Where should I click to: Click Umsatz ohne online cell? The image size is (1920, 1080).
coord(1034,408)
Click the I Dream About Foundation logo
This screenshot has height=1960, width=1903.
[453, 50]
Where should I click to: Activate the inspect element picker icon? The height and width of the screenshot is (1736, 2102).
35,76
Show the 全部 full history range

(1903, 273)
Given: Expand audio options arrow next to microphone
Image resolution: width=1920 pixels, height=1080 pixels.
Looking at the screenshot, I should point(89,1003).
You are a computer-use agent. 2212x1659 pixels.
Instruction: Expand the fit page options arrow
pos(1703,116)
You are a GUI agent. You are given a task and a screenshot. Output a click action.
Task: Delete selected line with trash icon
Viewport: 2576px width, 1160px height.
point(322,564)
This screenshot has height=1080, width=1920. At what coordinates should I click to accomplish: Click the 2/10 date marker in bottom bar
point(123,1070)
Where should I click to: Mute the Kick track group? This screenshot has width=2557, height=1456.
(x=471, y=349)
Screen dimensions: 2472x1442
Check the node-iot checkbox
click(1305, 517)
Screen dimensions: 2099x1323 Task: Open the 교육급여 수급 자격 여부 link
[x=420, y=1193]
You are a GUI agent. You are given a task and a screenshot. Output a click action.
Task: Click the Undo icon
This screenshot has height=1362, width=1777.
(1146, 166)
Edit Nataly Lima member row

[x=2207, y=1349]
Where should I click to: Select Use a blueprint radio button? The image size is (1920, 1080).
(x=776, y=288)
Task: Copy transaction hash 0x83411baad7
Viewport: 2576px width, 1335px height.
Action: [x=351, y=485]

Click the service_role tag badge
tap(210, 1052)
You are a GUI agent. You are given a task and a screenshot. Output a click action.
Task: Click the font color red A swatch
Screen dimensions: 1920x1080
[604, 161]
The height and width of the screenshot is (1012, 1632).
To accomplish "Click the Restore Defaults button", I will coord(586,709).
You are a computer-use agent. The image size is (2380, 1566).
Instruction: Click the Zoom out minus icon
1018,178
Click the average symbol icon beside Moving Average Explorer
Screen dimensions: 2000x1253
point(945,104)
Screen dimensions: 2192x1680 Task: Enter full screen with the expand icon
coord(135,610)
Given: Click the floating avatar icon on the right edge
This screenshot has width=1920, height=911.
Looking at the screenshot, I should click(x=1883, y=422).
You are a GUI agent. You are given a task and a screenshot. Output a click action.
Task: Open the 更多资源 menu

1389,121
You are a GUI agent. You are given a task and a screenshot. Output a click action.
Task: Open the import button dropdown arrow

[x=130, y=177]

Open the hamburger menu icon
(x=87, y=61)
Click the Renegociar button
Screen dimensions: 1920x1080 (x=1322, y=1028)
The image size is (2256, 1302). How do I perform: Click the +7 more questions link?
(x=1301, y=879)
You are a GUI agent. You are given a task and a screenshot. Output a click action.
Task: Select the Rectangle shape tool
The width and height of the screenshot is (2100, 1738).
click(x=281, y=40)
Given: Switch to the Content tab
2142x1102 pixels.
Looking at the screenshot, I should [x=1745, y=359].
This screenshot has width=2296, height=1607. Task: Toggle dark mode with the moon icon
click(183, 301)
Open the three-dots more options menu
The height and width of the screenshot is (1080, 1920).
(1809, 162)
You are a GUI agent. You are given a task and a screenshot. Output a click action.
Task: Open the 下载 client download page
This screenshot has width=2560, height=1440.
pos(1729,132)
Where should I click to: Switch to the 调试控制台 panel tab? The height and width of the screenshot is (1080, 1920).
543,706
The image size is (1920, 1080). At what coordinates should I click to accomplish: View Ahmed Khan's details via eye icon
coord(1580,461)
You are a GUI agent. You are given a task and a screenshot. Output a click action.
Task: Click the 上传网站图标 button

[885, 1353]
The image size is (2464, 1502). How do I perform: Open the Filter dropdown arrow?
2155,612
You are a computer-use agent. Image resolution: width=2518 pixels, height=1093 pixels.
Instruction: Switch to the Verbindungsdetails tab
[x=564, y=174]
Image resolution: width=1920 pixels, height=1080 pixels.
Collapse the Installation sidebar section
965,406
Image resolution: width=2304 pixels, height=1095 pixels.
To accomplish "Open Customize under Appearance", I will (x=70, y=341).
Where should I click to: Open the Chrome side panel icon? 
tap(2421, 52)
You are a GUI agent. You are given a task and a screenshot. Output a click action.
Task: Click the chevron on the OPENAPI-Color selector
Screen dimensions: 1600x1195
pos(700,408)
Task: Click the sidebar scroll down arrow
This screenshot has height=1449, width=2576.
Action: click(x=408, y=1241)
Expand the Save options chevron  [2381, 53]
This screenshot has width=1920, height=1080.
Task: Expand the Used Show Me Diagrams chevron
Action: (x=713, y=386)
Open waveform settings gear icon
=====
◆ Required work ◆
An exact copy of all the records above is needed.

◆ Written reply ◆
Where should I click to: Click Umsatz ohne online cell? The image size is (1920, 1080).
coord(1034,408)
Click the I Dream About Foundation logo
This screenshot has height=1960, width=1903.
[453, 50]
Where should I click to: Activate the inspect element picker icon? The height and width of the screenshot is (1736, 2102).
35,76
Show the 全部 full history range

(1903, 273)
Given: Expand audio options arrow next to microphone
Image resolution: width=1920 pixels, height=1080 pixels.
Looking at the screenshot, I should point(89,1003).
You are a computer-use agent. 2212x1659 pixels.
Instruction: Expand the fit page options arrow
pos(1703,116)
You are a GUI agent. You are given a task and a screenshot. Output a click action.
Task: Delete selected line with trash icon
Viewport: 2576px width, 1160px height.
point(322,564)
This screenshot has height=1080, width=1920. At what coordinates should I click to accomplish: Click the 2/10 date marker in bottom bar
point(123,1070)
Where should I click to: Mute the Kick track group? This screenshot has width=2557, height=1456.
(x=471, y=349)
Screen dimensions: 2472x1442
Check the node-iot checkbox
click(1305, 517)
Screen dimensions: 2099x1323 Task: Open the 교육급여 수급 자격 여부 link
[x=420, y=1193]
You are a GUI agent. You are given a task and a screenshot. Output a click action.
Task: Click the Undo icon
This screenshot has height=1362, width=1777.
(1146, 166)
Edit Nataly Lima member row

[x=2207, y=1349]
Where should I click to: Select Use a blueprint radio button? The image size is (1920, 1080).
(x=776, y=288)
Task: Copy transaction hash 0x83411baad7
Viewport: 2576px width, 1335px height.
Action: [x=351, y=485]

Click the service_role tag badge
tap(210, 1052)
You are a GUI agent. You are given a task and a screenshot. Output a click action.
Task: Click the font color red A swatch
Screen dimensions: 1920x1080
[604, 161]
The height and width of the screenshot is (1012, 1632).
To accomplish "Click the Restore Defaults button", I will coord(586,709).
You are a computer-use agent. The image size is (2380, 1566).
Instruction: Click the Zoom out minus icon
1018,178
Click the average symbol icon beside Moving Average Explorer
Screen dimensions: 2000x1253
point(945,104)
Screen dimensions: 2192x1680 Task: Enter full screen with the expand icon
coord(135,610)
Given: Click the floating avatar icon on the right edge
This screenshot has width=1920, height=911.
Looking at the screenshot, I should click(x=1883, y=422).
You are a GUI agent. You are given a task and a screenshot. Output a click action.
Task: Open the 更多资源 menu

1389,121
You are a GUI agent. You are given a task and a screenshot. Output a click action.
Task: Open the import button dropdown arrow

[x=130, y=177]

Open the hamburger menu icon
(x=87, y=61)
Click the Renegociar button
Screen dimensions: 1920x1080 (x=1322, y=1028)
The image size is (2256, 1302). How do I perform: Click the +7 more questions link?
(x=1301, y=879)
You are a GUI agent. You are given a task and a screenshot. Output a click action.
Task: Select the Rectangle shape tool
The width and height of the screenshot is (2100, 1738).
click(x=281, y=40)
Given: Switch to the Content tab
2142x1102 pixels.
Looking at the screenshot, I should [x=1745, y=359].
This screenshot has width=2296, height=1607. Task: Toggle dark mode with the moon icon
click(183, 301)
Open the three-dots more options menu
The height and width of the screenshot is (1080, 1920).
(1809, 162)
You are a GUI agent. You are given a task and a screenshot. Output a click action.
Task: Open the 下载 client download page
This screenshot has width=2560, height=1440.
pos(1729,132)
Where should I click to: Switch to the 调试控制台 panel tab? The height and width of the screenshot is (1080, 1920).
543,706
The image size is (1920, 1080). At what coordinates should I click to accomplish: View Ahmed Khan's details via eye icon
coord(1580,461)
You are a GUI agent. You are given a task and a screenshot. Output a click action.
Task: Click the 上传网站图标 button

[885, 1353]
The image size is (2464, 1502). How do I perform: Open the Filter dropdown arrow?
2155,612
You are a computer-use agent. Image resolution: width=2518 pixels, height=1093 pixels.
Instruction: Switch to the Verbindungsdetails tab
[x=564, y=174]
Image resolution: width=1920 pixels, height=1080 pixels.
Collapse the Installation sidebar section
965,406
Image resolution: width=2304 pixels, height=1095 pixels.
To accomplish "Open Customize under Appearance", I will (x=70, y=341).
Where should I click to: Open the Chrome side panel icon? 
tap(2421, 52)
You are a GUI agent. You are given a task and a screenshot. Output a click action.
Task: Click the chevron on the OPENAPI-Color selector
Screen dimensions: 1600x1195
pos(700,408)
Task: Click the sidebar scroll down arrow
This screenshot has height=1449, width=2576.
Action: click(x=408, y=1241)
Expand the Save options chevron  [2381, 53]
This screenshot has width=1920, height=1080.
Task: Expand the Used Show Me Diagrams chevron
Action: (x=713, y=386)
Open waveform settings gear icon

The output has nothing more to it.